Cashew Nuts and Cashew Apples
This Kidney shaped seed originated in Brazil but was spread to other tropical nations in the 16t Century by the Portuguese. The nut is produced by the Cashew apple fruit which yields one nut per fruit, which explains why they can be fairly pricey. The outer shell in which they grow contains a toxic cashew balm called Caustic Resin that must be removed before consumption and is used in industry for the production of insecticides and varnishes. Cashew nuts are high in Monounsaturated fats which in turn reduce Triglyceride fat levels in the blood from developing, that are known to cause heart agitation. Studies suggest that it is the high sourcing of Antioxidants in the nut that brings Cashew munchers closer towards a healthy heart. Cashews are a great source of Phosphorus, Magnesium, Manganese, Zinc and most dominantly Copper.
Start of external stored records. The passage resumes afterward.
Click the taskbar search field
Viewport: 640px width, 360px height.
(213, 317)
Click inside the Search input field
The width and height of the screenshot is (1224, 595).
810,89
The Copper acts as a stimulating force for iron utilization, elimination of free radicals, development of bone and connective tissue, and the production of the skin and hair pigment called melanin, playing a role in a wide range of physiological processes.
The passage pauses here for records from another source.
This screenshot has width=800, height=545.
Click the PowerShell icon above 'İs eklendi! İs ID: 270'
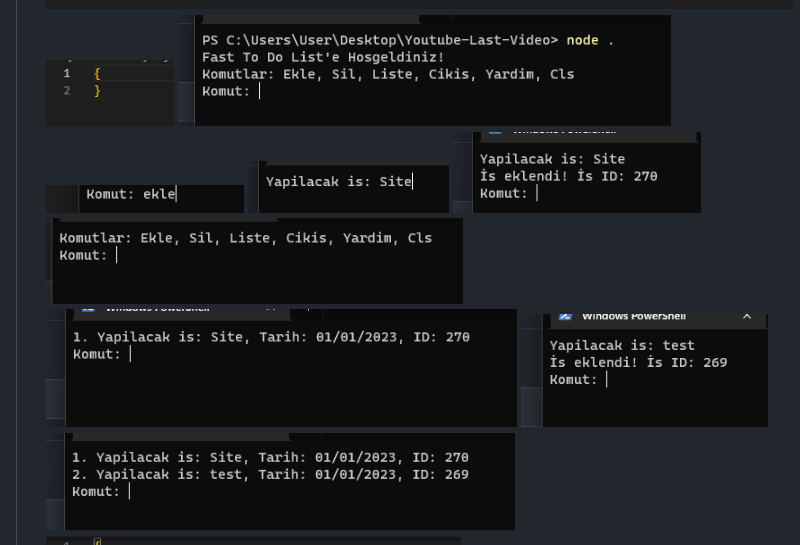[x=495, y=133]
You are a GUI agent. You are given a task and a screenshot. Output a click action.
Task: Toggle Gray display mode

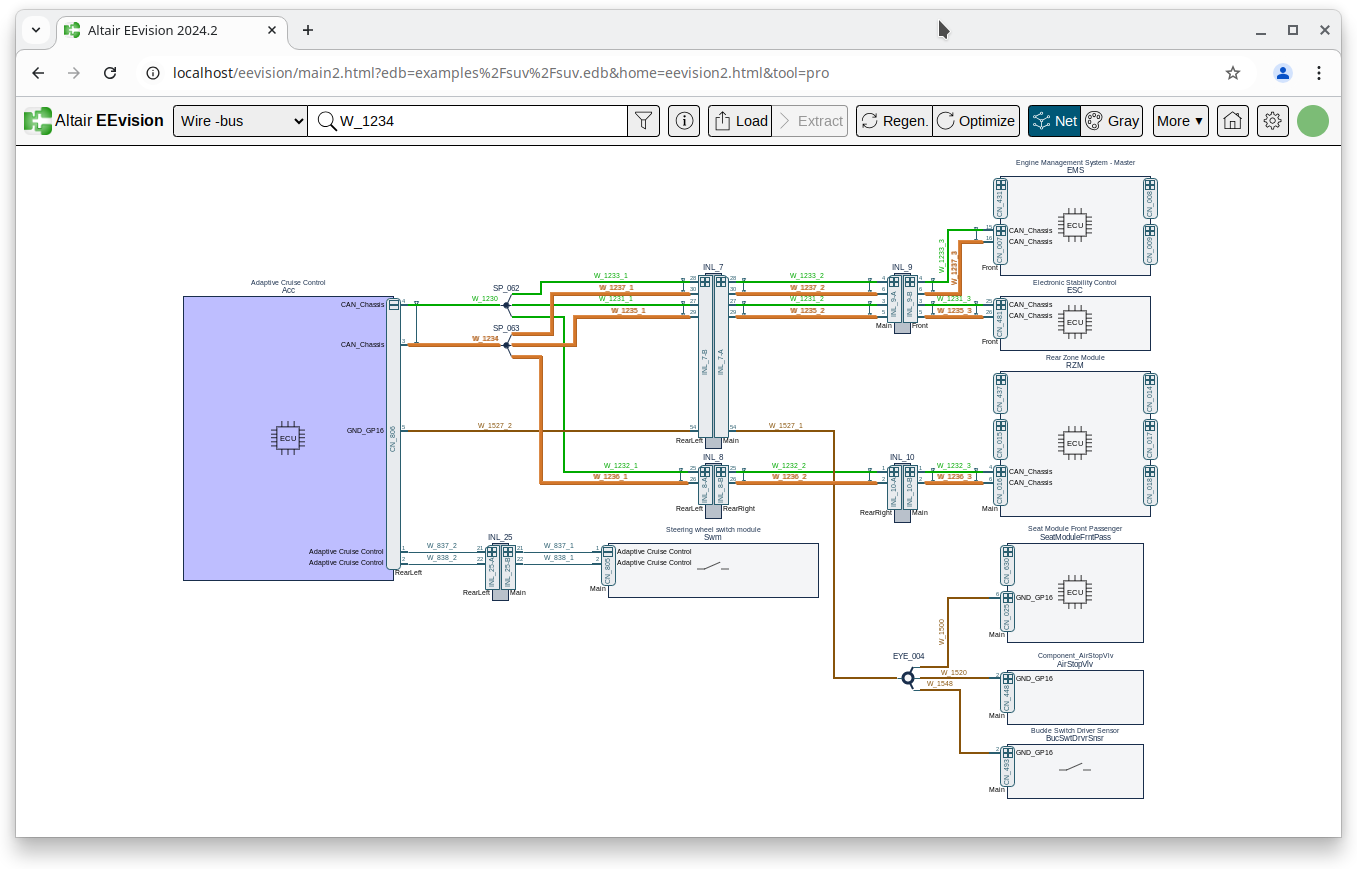[x=1112, y=121]
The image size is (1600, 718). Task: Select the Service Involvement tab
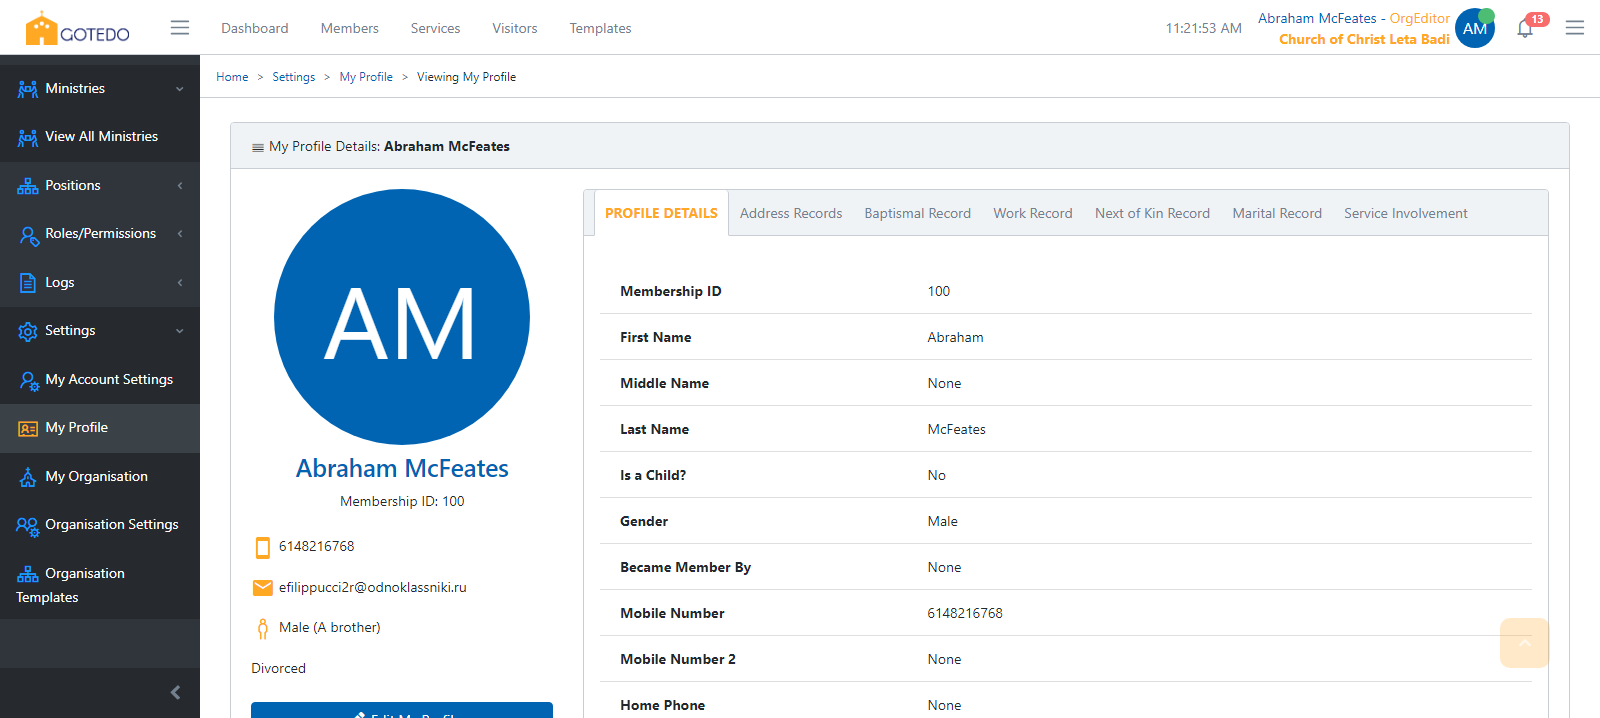(1405, 214)
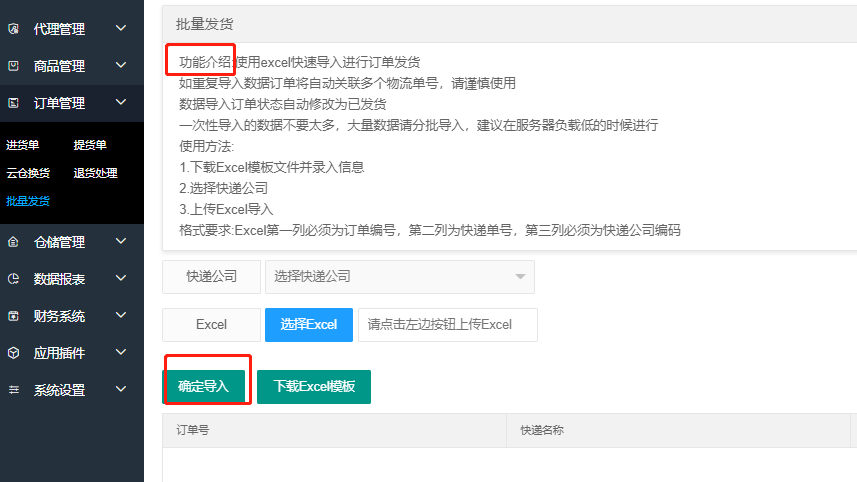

These peachy pink fruits have been hanging treats in the trees on the side of the roads and the joys that quench my thirst on long jogs or walks in the dry heat. Fibrous and juicy it is often made into a syrup, as it is quickly perishable. In India, for its sweet taste and various health benefits the fruits are trampled to extract the juice for a distilled liquor known as Feni. Known to reduce fever and help regulate blood sugar levels, the magnesium in the fruit also helps prevent Calcium from entering our nerve cells and creating muscle tension and spasmodic episodes. Cashew apple juice, without removal of tannin, is prescribed as a remedy for sore throat and chronic dysentery in Cuba and Brazil. Fresh or distilled, it is a potent diuretic and is said to possess soporific properties.